Truist Financial reports Q2 results on July 17 with a striking contradiction in its positioning: options traders are becoming more comfortable with the stock at the same moment that much of the analyst community is pulling back.
The options signal is the clearest divergence from the prevailing mood. Call demand has built relative to puts, with the put/call ratio running at 0.69 — noticeably below its 20-day average of 0.78 and nearly one standard deviation beneath it. That makes the current reading one of the more call-heavy postures TFC has seen this year, against a 52-week range of 0.57 to 1.53. The shift has been gradual but consistent: the PCR was hovering near 0.98 through most of June, and has trended steadily lower since. Meanwhile, the stock has edged up 1% on the week to $51.95, keeping pace with close peers — MTB, RF, and KEY all rose between 1.2% and 2.4% over the same period.
The analyst picture is the counterweight, and it's hard to ignore. As covered in the prior ORTEX note from July 8, five major firms — Morgan Stanley, BofA Securities, UBS, Citigroup, and Raymond James — all downgraded TFC in the span of roughly two weeks. The consensus now stands at 5 buys and 13 holds, with price targets clustered in the low-to-mid $50s. Morgan Stanley's cut from Overweight to Equal-Weight was the most aggressive, taking its target from $62 to $54. BofA's move was more nuanced: Ebrahim Poonawala raised his target to $56 while simultaneously stepping back to Neutral, a signal that the recent pullback made the valuation more rational rather than compelling. Bulls, led by Stephens at Overweight with a $59 target, point to TFC's diversified franchise, Q1 core EPS of $1.09, and a 9.5% core return on equity. Bears see net interest income under pressure from lower rates, a declining CET1 ratio, and limited near-term catalysts for re-rating.

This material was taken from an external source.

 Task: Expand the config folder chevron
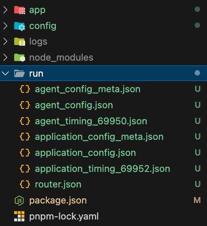[x=5, y=26]
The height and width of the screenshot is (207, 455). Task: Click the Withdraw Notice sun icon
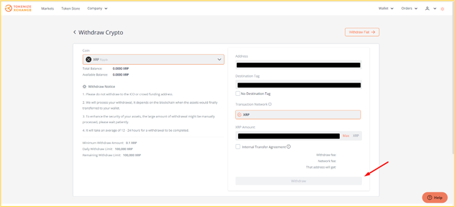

Short interest, by contrast, tells a quieter story. Bearish positioning has unwound sharply heading into the print — estimated short interest fell roughly 12% in a single session on July 10, pulling the SI % of free float down to around 2.5%. That follows a month-long build that peaked near 3% of float in late June, meaning the shorts that accumulated through the downgrade wave have largely been covered. Borrow availability remains extremely loose at over 2,700% — there is no shortage of shares to borrow — and the cost to borrow has barely moved, sitting well under 0.5%. The ORTEX short score has also drifted lower this week, easing from 37 to 35. Shorts are retreating, not pressing.
The print on July 17 is therefore less about whether the downgrades were warranted and more about whether TFC's net interest income trajectory and credit quality can give the 13 hold-rated analysts a reason to move back toward conviction.